Şu an tam önümdeki şu masanın üzerinde bir mürekkep şişesi bulunduğu yanlış çıkabilir miydi? Pek çok filozof, yanlış çıkabileceğini düşünmüştür. Onlar, pek çok şeyin, vuku bulduğunda yanıldığımı ortaya koyacak tarzda ortaya çıkabileceğini söyleyeceklerdir. Pek çok olağanüstü şeyin olabileceği fikrini, varsayımda herhangi bir saçmalık olmadığı anlamında ben de paylaşıyorum. Elim, daha sonra, mürekkep şişesine uzandığında, onun bir yanından öteki yanına dokunmadan geçebilir. Bir sonraki anda, mürekkep şişesi ansızın gözden kaybolmuş olabilir ya da kendimi civarda bir mürekkep şişesi bulunmayan bir bahçede bir ağacın altında bulabilirim; ya da birisi veya pek çok kişi, odaya girip, açık bir samimiyetle, masanın üzerinde mürekkep şişesi görmediklerini bildiriyor olabilir; ya da, şu anda masanın üzerindekileri gösteren çekilmiş bir fotoğraf, açık mürekkep şişesi dışında, orada bulunan tüm nesneleri gösteriyor olabilir. Tüm bu şeylerin olduğu kabul edildiğinde,[11] bunların olması hakkında, burada, şuanda bir mürekkep şişesinin bulunmadığının kanıtlanmış olduğunu kabul etmek zorunda kalır mıydım? Hiç de değil. Elim mürekkep şişesinin bir yanından öteki yanına geçtiğinde, hallüsinasyon gördüğümü söyleyebilirim; eğer mürekkep şişesi ansızın ortadan kaybolmuşsa, mucizevî bir biçimde, ortadan kalkmış olabilir; diğer insanlar beni delirtmek için komplo kurmuş olabilirler; ya da kendileri aynı anda, dikkate değer bir hallüsinasyonun kurbanı olmuş olabilirler; kamera kimi garip kusurlara sahip olabilir veya negatifler banyo edilirken, sahtekarlık yapılmış olabilir. Kabul edelim ki, bir sonraki anda, kendimi bir ağacın altında ya da bir küvetin içinde buldum. Bu durum, bir sonraki anda rüya gördüğümün açığa çıktığı anlamına gelmez (not admit). Çünkü benim kabul ettiğim, bir anda bahçeye götürüldüğümdür; yoksa daha sonraki anda, bahçede uyandığım değil. Bir sonraki anda, bana, uyanmak olarak adlandıracağım hiçbir şey olamamıştır; şu halde bir sonraki anda, bana olabilecek hiçbir şey benim tarafımdan şu anda rüya gördüğümün kanıtı olarak kabul görmeyecektir.

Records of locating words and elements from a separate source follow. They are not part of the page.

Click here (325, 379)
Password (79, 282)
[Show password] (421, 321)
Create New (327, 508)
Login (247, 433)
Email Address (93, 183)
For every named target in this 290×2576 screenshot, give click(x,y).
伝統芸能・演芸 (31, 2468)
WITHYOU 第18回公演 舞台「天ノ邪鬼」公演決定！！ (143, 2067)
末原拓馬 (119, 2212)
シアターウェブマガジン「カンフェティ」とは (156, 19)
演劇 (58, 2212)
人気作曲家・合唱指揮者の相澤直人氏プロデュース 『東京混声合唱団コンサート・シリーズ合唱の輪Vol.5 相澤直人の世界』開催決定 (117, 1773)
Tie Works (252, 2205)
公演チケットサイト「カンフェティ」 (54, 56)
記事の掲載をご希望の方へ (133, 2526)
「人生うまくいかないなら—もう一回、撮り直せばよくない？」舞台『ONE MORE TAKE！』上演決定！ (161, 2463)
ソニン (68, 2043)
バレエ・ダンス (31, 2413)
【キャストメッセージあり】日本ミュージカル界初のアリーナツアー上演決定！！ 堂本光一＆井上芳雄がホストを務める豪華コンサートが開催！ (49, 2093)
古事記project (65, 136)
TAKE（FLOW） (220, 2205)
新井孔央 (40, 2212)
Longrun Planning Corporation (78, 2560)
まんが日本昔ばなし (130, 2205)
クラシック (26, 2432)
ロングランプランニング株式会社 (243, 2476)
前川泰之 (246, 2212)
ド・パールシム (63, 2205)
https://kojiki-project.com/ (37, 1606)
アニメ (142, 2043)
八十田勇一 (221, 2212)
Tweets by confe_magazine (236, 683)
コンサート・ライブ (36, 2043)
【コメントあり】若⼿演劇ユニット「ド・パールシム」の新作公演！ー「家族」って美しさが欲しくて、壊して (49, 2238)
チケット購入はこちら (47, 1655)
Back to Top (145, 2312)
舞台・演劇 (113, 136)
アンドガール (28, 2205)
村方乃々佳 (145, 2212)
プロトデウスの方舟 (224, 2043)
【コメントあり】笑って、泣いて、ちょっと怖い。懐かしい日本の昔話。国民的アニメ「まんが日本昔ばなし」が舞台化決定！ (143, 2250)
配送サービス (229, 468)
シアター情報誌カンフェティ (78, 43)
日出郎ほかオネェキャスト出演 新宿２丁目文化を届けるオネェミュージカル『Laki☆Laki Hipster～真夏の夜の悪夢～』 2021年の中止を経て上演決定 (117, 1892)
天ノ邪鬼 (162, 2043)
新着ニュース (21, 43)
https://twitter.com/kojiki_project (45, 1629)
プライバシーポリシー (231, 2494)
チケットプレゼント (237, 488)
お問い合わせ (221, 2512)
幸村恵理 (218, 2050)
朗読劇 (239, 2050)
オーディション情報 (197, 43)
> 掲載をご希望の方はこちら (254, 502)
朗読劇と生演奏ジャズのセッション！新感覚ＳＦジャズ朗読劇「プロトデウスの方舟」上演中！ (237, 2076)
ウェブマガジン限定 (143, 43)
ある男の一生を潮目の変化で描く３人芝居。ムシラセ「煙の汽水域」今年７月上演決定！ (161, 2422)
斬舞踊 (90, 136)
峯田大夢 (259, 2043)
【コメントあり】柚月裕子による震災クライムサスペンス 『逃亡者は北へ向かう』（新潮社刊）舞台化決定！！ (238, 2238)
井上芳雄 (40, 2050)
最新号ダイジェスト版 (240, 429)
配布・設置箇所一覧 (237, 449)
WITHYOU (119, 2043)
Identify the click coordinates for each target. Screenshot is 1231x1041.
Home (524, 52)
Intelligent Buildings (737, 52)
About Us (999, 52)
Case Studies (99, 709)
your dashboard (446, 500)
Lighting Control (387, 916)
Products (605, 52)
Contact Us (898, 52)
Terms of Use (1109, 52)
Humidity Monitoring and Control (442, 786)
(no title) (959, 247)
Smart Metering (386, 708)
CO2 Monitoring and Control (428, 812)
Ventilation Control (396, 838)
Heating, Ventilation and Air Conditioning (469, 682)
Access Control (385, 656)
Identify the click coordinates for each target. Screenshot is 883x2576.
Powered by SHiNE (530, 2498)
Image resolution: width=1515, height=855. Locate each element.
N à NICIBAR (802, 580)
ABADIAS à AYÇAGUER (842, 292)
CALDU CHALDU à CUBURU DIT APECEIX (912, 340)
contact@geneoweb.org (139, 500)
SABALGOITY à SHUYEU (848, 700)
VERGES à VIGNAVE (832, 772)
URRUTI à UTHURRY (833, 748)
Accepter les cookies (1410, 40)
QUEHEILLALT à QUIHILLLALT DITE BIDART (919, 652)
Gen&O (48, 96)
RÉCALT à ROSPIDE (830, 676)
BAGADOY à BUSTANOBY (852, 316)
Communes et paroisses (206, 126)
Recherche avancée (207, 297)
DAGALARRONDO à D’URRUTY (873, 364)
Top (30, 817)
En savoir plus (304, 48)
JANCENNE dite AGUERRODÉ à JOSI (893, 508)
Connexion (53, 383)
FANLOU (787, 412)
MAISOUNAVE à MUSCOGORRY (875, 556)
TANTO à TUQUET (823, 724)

Sadece bu olağanüstü olayları burada mürekkep şişesinin bulunmadığının kanıtı olarak kabul etmek zorunda olmamam bir yana, gerçek şu ki, böyle bir şeyi kabul de etmiyorum. Bir sonraki anda, ya da bir sonraki yılda, burada bir mürekkep şişesi bulunmadığına kanıt diyebileceğim herhangi bir şey yoktur. Ne gelecekteki bir deneyim, ne de gelecekteki bir araştırma, bana yanılmış olduğumu gösterebilir. O halde, burada bir mürekkep şişesinin olduğunu biliyorum’ diyecek olsaydım, ‘biliyor’ sözcüğünü ‘güçlü anlamda kullanıyor olurdum.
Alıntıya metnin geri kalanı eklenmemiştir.